Work request. Search the records below for the string "will" and copy each line where it turns up.
----------
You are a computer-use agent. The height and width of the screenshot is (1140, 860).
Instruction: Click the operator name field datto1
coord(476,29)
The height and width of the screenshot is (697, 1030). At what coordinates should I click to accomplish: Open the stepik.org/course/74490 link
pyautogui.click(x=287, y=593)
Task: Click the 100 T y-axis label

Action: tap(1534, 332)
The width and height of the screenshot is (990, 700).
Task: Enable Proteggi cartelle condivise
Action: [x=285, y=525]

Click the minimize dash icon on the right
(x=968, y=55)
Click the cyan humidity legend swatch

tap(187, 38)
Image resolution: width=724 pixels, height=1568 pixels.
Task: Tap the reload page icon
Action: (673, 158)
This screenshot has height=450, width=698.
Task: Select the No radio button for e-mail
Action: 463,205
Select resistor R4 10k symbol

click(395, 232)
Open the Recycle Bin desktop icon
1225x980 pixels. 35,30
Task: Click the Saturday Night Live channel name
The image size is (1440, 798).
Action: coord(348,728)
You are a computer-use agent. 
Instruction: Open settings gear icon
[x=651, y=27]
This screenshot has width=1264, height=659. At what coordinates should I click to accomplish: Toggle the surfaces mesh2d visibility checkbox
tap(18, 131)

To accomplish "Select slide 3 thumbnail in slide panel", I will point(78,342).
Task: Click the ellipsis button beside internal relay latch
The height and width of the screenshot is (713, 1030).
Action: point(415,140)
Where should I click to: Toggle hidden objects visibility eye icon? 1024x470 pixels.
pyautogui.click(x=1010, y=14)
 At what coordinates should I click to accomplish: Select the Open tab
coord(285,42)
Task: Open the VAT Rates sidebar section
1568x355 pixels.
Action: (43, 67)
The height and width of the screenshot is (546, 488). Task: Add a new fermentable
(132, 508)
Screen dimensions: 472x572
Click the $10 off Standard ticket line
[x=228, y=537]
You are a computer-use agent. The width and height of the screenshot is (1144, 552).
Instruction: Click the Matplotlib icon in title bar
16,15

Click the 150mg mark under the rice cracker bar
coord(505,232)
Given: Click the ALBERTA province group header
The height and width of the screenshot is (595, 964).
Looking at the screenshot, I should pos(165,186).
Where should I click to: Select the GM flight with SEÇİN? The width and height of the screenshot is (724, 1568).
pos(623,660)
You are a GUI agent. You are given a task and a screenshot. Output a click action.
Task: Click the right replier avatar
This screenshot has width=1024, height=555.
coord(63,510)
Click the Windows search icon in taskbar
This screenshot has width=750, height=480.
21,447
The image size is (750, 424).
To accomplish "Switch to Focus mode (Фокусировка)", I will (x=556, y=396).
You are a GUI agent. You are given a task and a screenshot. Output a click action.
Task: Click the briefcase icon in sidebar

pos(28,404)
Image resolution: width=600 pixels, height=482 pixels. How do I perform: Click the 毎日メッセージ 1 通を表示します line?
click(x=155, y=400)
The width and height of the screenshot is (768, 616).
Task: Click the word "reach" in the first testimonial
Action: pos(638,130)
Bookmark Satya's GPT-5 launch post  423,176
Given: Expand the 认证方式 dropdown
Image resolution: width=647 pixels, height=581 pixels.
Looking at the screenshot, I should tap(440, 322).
----------
Exercise answer.
To accomplish "Select slide 3 thumbnail in slide panel", I will point(78,342).
To accomplish "Switch to Focus mode (Фокусировка)", I will (x=556, y=396).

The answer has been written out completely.